Saved data entries
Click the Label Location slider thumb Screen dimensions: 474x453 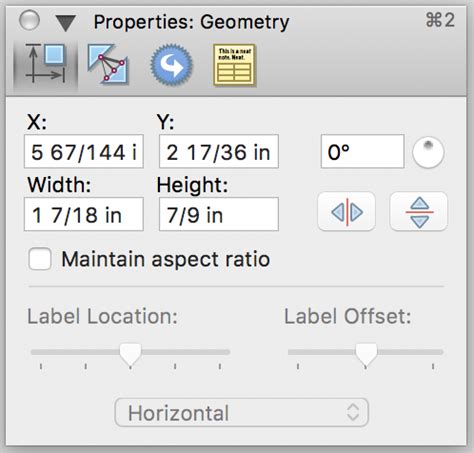(x=131, y=355)
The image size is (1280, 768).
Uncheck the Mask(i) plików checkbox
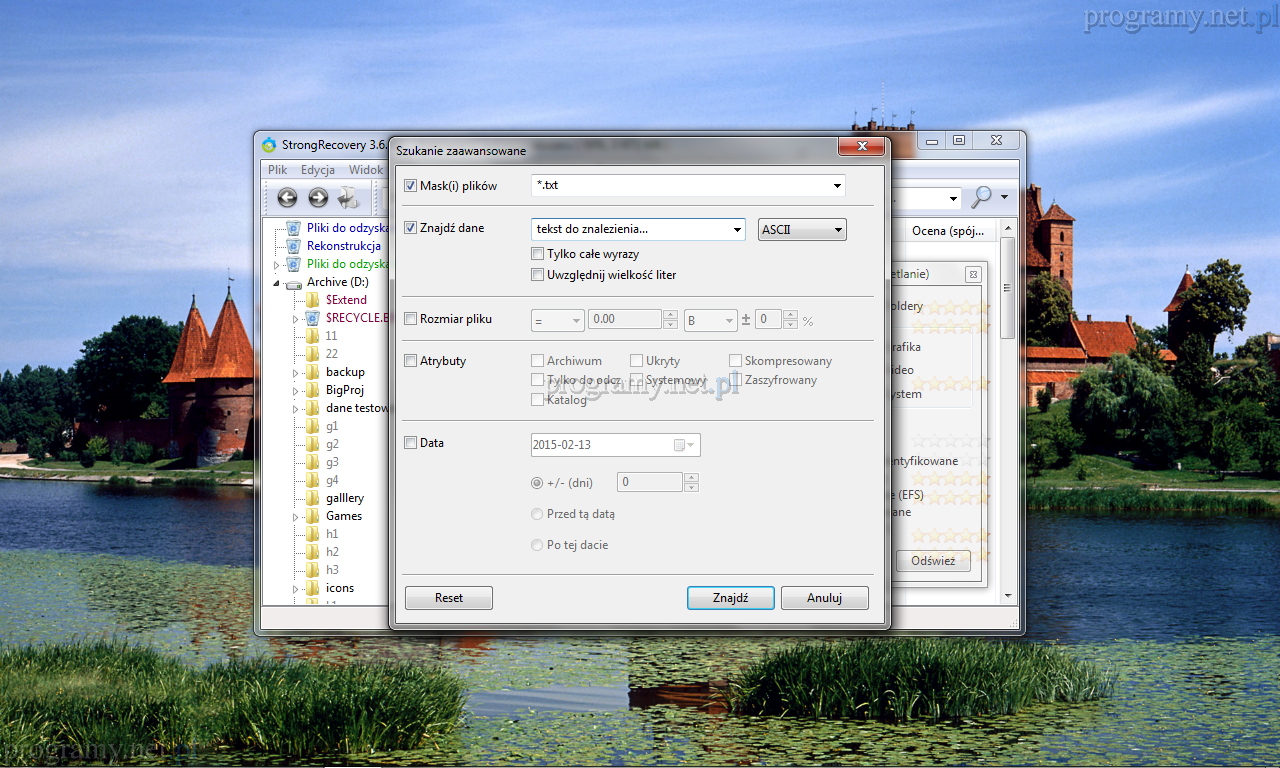click(411, 186)
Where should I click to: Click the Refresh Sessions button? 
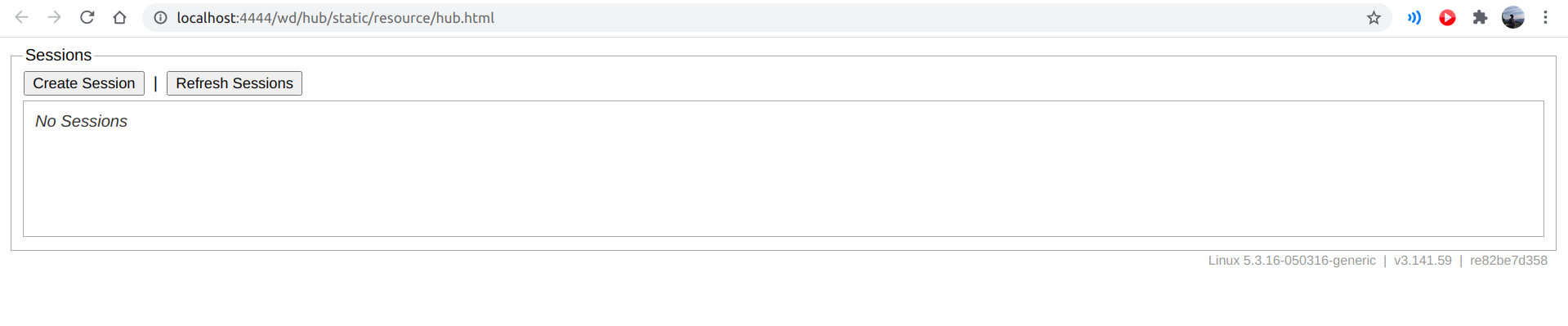(235, 83)
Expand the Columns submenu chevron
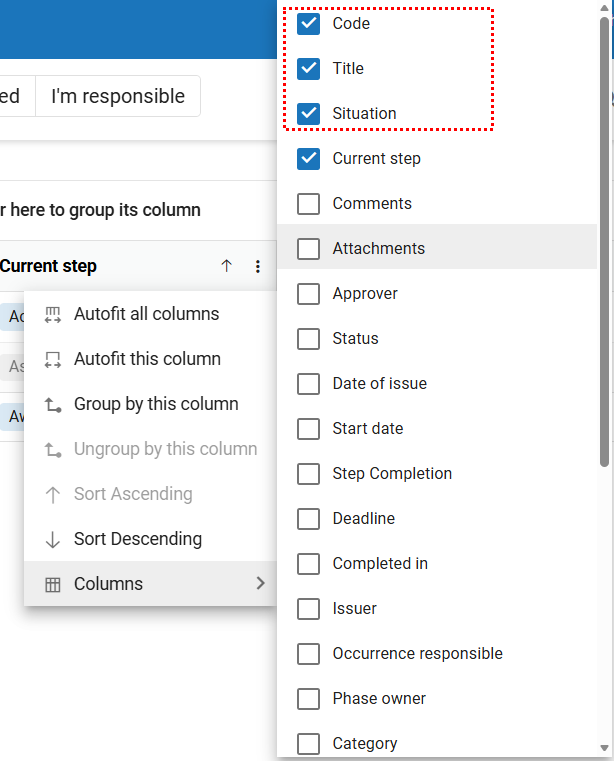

### [PROBLEM DETAILS]
Beginning with the line holding "Uncheck the Mask(i) plików checkbox", copy each line exactly through the end of the records above, and leave every picture out.

### [THE ANSWER]
Uncheck the Mask(i) plików checkbox
click(411, 186)
Where should I click to: Click the Refresh Sessions button? 
(235, 83)
Expand the Columns submenu chevron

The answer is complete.